Exercise description: Take every line of the material and reproduce it exactly.

Task input:
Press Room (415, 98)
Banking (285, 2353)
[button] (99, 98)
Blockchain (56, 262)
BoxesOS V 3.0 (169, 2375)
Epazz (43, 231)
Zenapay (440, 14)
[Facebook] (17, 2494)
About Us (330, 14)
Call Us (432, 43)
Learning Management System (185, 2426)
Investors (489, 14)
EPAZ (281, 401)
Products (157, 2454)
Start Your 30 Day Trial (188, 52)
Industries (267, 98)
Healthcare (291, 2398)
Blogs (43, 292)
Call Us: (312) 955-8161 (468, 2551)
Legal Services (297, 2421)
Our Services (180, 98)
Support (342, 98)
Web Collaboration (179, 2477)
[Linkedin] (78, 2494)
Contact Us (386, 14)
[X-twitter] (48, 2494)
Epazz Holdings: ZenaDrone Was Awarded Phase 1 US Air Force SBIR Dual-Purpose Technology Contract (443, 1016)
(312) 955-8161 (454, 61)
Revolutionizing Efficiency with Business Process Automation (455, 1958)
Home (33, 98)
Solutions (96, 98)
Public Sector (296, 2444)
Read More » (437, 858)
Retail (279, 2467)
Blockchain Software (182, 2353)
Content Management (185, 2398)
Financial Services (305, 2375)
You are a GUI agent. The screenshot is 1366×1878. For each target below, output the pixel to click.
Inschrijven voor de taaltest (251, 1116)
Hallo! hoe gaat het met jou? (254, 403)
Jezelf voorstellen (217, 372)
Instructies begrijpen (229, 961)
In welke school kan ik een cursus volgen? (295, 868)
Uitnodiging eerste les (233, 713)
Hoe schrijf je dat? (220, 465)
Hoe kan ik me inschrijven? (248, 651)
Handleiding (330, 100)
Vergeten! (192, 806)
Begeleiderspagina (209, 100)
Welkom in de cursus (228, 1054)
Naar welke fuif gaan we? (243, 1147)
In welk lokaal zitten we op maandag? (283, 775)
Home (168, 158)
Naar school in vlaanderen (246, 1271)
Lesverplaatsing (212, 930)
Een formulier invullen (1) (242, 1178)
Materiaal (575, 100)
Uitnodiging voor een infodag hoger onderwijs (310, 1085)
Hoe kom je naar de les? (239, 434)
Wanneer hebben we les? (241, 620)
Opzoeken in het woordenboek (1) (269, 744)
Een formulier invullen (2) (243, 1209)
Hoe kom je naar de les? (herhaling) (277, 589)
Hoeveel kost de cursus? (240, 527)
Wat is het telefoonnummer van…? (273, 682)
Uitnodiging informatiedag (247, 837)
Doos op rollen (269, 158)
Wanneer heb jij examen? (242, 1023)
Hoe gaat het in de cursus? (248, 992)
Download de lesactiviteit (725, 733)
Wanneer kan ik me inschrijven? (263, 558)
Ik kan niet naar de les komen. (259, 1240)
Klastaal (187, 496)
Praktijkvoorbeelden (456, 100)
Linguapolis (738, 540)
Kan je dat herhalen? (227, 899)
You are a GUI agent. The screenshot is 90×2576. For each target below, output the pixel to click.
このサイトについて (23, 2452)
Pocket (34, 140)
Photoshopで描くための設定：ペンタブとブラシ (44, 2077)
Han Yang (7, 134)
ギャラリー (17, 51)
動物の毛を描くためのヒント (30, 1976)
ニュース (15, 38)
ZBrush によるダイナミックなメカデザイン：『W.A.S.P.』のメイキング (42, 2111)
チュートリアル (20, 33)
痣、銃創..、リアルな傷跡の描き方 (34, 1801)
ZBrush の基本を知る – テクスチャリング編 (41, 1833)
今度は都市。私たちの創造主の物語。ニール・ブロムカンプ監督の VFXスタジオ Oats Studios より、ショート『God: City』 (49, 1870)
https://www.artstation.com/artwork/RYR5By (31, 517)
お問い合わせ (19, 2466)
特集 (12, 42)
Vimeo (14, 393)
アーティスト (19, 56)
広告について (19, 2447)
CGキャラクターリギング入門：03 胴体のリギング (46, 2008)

Task output:
Press Room (415, 98)
Banking (285, 2353)
[button] (99, 98)
Blockchain (56, 262)
BoxesOS V 3.0 (169, 2375)
Epazz (43, 231)
Zenapay (440, 14)
[Facebook] (17, 2494)
About Us (330, 14)
Call Us (432, 43)
Learning Management System (185, 2426)
Investors (489, 14)
EPAZ (281, 401)
Products (157, 2454)
Start Your 30 Day Trial (188, 52)
Industries (267, 98)
Healthcare (291, 2398)
Blogs (43, 292)
Call Us: (312) 955-8161 (468, 2551)
Legal Services (297, 2421)
Our Services (180, 98)
Support (342, 98)
Web Collaboration (179, 2477)
[Linkedin] (78, 2494)
Contact Us (386, 14)
[X-twitter] (48, 2494)
Epazz Holdings: ZenaDrone Was Awarded Phase 1 US Air Force SBIR Dual-Purpose Technology Contract (443, 1016)
(312) 955-8161 (454, 61)
Revolutionizing Efficiency with Business Process Automation (455, 1958)
Home (33, 98)
Solutions (96, 98)
Public Sector (296, 2444)
Read More » (437, 858)
Retail (279, 2467)
Blockchain Software (182, 2353)
Content Management (185, 2398)
Financial Services (305, 2375)
You are a GUI agent. The screenshot is 1366×1878. For each target below, output the pixel to click.
Inschrijven voor de taaltest (251, 1116)
Hallo! hoe gaat het met jou? (254, 403)
Jezelf voorstellen (217, 372)
Instructies begrijpen (229, 961)
In welke school kan ik een cursus volgen? (295, 868)
Uitnodiging eerste les (233, 713)
Hoe schrijf je dat? (220, 465)
Hoe kan ik me inschrijven? (248, 651)
Handleiding (330, 100)
Vergeten! (192, 806)
Begeleiderspagina (209, 100)
Welkom in de cursus (228, 1054)
Naar welke fuif gaan we? (243, 1147)
In welk lokaal zitten we op maandag? (283, 775)
Home (168, 158)
Naar school in vlaanderen (246, 1271)
Lesverplaatsing (212, 930)
Een formulier invullen (1) (242, 1178)
Materiaal (575, 100)
Uitnodiging voor een infodag hoger onderwijs (310, 1085)
Hoe kom je naar de les? (239, 434)
Wanneer hebben we les? (241, 620)
Opzoeken in het woordenboek (1) (269, 744)
Een formulier invullen (2) (243, 1209)
Hoe kom je naar de les? (herhaling) (277, 589)
Hoeveel kost de cursus? (240, 527)
Wat is het telefoonnummer van…? (273, 682)
Uitnodiging informatiedag (247, 837)
Doos op rollen (269, 158)
Wanneer heb jij examen? (242, 1023)
Hoe gaat het in de cursus? (248, 992)
Download de lesactiviteit (725, 733)
Wanneer kan ik me inschrijven? (263, 558)
Ik kan niet naar de les komen. (259, 1240)
Klastaal (187, 496)
Praktijkvoorbeelden (456, 100)
Linguapolis (738, 540)
Kan je dat herhalen? (227, 899)
You are a GUI agent. The screenshot is 90×2576. For each target below, output the pixel to click.
このサイトについて (23, 2452)
Pocket (34, 140)
Photoshopで描くための設定：ペンタブとブラシ (44, 2077)
Han Yang (7, 134)
ギャラリー (17, 51)
動物の毛を描くためのヒント (30, 1976)
ニュース (15, 38)
ZBrush によるダイナミックなメカデザイン：『W.A.S.P.』のメイキング (42, 2111)
チュートリアル (20, 33)
痣、銃創..、リアルな傷跡の描き方 (34, 1801)
ZBrush の基本を知る – テクスチャリング編 (41, 1833)
今度は都市。私たちの創造主の物語。ニール・ブロムカンプ監督の VFXスタジオ Oats Studios より、ショート『God: City』 (49, 1870)
https://www.artstation.com/artwork/RYR5By (31, 517)
お問い合わせ (19, 2466)
特集 (12, 42)
Vimeo (14, 393)
アーティスト (19, 56)
広告について (19, 2447)
CGキャラクターリギング入門：03 胴体のリギング (46, 2008)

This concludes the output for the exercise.